Chainz
Chainz is a lightweight library to provide chaining, functional methods
to iterables.
To install: pip install chainz
Basic example:
.. code:: python
from chainz import Chain
Chain(xrange(10))\
.map(lambda x: x + 1)\
.filter(lambda x: x % 2 == 0)\
.omit(lambda x: x % 3 == 0)\
.reduce(lambda x, y: x + y)
# 30
Chain
The fundamental class in chainz is Chain, which accepts an
iterable as an argument to its constructor. It is itself an iterable,
just exposing the supplied iterable. It exposes functional methods like
map, filter, and flatten, which return the chain so as to be
chainable. These methods alter the chain; chain.map(f) is the same
as chain = chain.map(f).
Some methods, such as reduce and for_each, are "sinks", in that
they consume the iterable. These methods do not return the chain, to
make it clear that once they are called, the chain is done.
All non-sink methods are lazy, so they don't result in any evaluation.

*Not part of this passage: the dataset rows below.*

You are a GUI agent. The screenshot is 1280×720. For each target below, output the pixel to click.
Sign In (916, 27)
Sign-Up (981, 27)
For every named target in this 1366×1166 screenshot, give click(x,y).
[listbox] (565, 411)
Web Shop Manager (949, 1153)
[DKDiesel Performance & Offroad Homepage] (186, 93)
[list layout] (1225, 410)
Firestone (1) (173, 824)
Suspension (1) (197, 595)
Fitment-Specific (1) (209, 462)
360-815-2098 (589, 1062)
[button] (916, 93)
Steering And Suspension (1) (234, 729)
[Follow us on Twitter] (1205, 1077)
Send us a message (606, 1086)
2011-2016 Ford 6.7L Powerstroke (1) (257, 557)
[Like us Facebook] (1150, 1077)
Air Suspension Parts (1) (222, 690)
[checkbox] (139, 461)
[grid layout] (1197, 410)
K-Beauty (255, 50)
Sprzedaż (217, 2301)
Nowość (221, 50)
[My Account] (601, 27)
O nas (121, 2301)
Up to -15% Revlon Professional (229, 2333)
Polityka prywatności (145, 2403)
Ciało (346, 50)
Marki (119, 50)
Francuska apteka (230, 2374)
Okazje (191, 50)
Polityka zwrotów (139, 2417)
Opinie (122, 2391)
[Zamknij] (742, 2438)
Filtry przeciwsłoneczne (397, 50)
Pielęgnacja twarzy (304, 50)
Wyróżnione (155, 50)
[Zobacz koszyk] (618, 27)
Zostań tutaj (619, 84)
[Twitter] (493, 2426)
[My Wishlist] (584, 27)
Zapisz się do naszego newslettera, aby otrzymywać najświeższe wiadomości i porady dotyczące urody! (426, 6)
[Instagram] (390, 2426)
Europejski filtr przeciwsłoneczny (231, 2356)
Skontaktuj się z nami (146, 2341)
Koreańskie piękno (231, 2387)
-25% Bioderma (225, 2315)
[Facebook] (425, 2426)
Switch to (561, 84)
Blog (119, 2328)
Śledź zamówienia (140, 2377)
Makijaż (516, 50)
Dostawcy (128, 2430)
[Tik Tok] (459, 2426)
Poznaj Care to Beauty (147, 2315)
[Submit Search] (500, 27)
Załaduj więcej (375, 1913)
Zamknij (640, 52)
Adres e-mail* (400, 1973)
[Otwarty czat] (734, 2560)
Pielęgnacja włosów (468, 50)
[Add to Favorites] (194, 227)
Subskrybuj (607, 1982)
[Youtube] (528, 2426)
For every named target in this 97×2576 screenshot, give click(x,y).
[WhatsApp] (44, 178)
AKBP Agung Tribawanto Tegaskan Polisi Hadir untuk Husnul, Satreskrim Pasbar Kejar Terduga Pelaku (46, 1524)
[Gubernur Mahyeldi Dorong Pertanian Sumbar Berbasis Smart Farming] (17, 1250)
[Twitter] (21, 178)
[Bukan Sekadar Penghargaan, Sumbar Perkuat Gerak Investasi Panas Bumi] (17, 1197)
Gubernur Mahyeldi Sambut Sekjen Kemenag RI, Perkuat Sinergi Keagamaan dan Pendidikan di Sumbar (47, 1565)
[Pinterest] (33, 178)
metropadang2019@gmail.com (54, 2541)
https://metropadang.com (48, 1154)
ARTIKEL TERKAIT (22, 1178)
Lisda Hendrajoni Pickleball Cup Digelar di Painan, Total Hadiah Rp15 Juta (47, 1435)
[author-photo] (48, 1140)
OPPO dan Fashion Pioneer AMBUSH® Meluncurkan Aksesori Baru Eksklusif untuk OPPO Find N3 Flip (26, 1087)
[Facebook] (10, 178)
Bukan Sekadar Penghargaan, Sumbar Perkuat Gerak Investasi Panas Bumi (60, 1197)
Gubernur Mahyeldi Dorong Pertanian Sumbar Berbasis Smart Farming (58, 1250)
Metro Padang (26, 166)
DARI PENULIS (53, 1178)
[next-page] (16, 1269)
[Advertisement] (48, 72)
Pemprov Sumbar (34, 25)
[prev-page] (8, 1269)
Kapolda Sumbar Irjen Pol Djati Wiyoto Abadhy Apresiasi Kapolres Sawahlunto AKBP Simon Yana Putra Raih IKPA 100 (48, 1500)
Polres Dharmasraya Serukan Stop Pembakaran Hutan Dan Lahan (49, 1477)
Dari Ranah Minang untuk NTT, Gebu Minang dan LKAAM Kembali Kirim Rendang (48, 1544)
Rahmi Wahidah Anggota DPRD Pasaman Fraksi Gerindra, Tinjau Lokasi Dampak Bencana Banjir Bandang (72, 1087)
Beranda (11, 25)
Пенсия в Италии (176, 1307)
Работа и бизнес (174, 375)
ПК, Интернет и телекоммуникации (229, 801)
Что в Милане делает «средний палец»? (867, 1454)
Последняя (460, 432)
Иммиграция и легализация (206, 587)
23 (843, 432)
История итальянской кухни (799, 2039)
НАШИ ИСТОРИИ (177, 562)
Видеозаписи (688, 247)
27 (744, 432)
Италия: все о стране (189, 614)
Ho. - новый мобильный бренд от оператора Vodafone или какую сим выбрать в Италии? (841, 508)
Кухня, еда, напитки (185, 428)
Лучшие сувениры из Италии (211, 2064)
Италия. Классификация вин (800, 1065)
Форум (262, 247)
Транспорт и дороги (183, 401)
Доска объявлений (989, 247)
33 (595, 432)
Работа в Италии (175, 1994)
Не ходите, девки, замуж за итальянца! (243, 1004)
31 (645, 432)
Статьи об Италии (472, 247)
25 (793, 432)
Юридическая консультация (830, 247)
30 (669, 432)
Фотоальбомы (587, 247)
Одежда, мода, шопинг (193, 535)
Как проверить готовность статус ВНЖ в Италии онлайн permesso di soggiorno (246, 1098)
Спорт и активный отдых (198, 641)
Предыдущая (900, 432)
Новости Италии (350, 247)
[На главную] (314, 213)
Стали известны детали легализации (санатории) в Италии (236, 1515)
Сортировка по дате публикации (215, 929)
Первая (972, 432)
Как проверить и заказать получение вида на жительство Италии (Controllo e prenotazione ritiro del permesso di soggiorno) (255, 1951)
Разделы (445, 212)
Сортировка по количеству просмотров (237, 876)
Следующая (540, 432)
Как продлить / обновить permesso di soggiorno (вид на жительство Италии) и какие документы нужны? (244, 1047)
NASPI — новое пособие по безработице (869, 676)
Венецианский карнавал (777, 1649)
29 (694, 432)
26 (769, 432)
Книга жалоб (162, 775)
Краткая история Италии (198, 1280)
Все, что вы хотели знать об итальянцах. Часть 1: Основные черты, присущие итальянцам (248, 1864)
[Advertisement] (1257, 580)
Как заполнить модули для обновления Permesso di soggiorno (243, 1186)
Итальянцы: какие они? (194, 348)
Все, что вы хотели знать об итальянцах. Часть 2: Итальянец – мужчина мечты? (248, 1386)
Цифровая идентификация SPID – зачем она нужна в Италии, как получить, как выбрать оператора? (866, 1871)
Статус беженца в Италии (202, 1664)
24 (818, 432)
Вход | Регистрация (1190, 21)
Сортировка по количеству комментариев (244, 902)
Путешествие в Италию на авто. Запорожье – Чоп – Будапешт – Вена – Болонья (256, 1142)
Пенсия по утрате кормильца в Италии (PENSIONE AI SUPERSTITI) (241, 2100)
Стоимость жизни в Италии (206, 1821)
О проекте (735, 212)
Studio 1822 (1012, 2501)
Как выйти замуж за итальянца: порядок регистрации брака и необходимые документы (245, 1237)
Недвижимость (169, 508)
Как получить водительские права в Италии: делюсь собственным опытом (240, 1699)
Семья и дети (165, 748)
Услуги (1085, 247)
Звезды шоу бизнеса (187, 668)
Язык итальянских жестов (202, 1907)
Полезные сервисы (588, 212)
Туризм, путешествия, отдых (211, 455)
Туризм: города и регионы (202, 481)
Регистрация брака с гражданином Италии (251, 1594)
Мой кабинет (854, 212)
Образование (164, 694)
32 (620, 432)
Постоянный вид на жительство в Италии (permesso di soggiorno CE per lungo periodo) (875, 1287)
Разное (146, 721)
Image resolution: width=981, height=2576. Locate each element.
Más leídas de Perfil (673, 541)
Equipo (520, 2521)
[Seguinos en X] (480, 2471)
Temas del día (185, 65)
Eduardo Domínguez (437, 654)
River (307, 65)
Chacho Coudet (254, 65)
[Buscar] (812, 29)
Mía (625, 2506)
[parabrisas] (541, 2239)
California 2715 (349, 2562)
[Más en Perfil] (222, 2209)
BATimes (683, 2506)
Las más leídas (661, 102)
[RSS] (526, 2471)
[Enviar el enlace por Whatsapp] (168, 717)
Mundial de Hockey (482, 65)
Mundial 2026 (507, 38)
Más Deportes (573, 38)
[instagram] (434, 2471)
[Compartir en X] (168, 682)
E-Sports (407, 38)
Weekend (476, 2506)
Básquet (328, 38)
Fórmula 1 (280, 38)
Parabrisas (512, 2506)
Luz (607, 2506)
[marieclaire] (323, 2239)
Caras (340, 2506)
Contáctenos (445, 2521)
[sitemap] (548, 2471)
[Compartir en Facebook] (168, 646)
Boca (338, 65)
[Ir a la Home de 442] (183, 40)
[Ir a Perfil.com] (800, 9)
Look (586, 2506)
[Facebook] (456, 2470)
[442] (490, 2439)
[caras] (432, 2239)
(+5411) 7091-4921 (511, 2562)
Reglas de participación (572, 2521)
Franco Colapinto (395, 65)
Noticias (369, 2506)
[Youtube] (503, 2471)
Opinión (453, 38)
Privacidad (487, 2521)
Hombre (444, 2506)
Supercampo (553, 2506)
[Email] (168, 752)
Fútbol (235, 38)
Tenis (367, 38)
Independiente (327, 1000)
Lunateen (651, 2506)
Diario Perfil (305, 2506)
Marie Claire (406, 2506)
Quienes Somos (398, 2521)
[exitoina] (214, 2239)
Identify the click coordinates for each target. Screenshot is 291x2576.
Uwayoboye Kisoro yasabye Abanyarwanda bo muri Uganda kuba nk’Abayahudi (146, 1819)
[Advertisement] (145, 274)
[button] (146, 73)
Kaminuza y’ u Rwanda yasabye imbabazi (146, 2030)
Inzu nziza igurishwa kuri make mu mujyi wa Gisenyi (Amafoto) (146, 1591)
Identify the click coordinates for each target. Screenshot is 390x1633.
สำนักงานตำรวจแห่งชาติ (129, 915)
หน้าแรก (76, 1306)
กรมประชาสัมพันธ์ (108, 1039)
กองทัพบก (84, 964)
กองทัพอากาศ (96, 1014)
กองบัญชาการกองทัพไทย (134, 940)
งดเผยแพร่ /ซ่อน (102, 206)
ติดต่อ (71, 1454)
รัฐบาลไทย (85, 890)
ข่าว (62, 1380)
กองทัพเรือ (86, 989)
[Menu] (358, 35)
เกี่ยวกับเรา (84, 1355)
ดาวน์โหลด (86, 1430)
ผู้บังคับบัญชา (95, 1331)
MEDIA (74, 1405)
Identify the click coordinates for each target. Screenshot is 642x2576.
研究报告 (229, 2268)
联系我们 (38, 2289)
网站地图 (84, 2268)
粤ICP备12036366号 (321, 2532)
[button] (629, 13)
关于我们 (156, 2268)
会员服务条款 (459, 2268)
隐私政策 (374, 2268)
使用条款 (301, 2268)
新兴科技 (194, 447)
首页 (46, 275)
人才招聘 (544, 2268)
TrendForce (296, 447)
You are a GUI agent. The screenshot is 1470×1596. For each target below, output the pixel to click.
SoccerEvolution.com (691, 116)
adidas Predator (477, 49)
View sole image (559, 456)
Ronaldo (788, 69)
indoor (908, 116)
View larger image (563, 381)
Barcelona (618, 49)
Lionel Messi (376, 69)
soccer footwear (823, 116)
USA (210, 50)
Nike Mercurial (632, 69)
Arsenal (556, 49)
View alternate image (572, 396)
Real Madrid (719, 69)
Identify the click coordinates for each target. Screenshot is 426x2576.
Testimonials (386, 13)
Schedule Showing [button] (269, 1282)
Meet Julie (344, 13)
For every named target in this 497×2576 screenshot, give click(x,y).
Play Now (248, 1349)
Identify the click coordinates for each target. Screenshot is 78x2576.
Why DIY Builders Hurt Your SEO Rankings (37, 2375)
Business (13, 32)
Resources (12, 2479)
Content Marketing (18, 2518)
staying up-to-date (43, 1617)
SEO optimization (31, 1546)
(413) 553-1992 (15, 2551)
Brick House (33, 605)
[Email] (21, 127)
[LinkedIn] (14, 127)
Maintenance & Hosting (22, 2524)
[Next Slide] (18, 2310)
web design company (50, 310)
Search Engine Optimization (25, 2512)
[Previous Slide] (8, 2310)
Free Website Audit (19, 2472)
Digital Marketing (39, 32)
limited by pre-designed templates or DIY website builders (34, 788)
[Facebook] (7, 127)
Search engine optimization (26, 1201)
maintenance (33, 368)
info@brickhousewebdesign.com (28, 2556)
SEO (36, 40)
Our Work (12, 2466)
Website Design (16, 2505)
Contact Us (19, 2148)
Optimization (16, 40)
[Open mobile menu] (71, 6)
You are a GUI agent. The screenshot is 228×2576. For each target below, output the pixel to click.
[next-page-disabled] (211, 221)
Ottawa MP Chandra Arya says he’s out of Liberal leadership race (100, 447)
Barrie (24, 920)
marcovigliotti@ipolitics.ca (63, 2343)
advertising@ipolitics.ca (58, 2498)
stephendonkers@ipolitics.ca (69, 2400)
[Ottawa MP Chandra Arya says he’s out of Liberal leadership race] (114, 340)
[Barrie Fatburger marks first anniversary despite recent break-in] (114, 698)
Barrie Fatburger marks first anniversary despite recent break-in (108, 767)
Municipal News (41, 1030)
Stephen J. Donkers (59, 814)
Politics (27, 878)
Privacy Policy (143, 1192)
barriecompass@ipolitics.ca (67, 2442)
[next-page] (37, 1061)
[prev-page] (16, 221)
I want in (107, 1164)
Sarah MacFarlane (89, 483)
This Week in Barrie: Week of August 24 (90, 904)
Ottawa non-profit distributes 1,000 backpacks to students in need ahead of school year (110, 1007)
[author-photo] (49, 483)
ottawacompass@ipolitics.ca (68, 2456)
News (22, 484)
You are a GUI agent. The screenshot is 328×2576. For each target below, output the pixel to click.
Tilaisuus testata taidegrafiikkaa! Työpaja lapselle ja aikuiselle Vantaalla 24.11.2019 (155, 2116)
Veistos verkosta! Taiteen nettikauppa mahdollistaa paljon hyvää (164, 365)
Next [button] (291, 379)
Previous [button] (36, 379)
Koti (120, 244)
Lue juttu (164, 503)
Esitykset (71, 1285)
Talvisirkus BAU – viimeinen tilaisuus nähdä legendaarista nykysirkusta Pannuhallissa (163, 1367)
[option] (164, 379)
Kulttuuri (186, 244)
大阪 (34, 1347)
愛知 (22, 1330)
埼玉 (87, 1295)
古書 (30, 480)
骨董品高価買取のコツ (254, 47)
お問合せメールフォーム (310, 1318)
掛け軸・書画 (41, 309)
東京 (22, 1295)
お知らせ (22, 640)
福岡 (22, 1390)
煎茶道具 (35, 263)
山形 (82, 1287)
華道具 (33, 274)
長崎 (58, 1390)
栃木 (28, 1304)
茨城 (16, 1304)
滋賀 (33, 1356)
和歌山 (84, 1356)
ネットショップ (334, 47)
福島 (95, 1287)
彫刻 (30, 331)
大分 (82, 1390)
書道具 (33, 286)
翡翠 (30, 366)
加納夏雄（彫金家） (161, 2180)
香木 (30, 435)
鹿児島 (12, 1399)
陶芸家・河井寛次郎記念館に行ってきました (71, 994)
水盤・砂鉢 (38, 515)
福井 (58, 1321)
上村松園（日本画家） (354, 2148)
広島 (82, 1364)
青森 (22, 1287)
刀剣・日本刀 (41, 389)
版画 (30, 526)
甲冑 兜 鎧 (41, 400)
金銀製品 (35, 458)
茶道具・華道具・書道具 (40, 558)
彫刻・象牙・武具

Only by using a sink method, or consuming the iterable in another way
(such as list(chain) or [x for x in chain]), do you actually
evaluate the iterable.
You can think of Chain as a way to wrap itertools in a more
chainable fashion.
Errors
By default, a Chain will stop whenever there's an exception. Often
that is not what you want. When you are processing a long list of items
(something for which Chain was specifically created for), you just
want to note what went wrong, and move on to the next item. The method
on_error allows just that. It takes a function
f(exception, object) which itself takes two parameter. The first
parameter is the raised exception. The second parameter is the object
that caused the exception.
Example
.. code:: python
def handle_error(exception, obj):
print("%s caused exception: %s" % (obj, exception))
def double(x):
if x == 1:
raise Exception('Bad')
return x*2
chain = Chain(xrange(3)).on_error(handle_error).map(double)
list(chain)
# "1 caused exception: Exception('Bad')"
# [0, 2]
API
---
Please see the ``docs/`` directory for auto-generated (and thus
up-to-date) documentation. This is generated from the doc strings, so
introspection can also be helpful (eg, ``print Chain.reduce.__doc__``).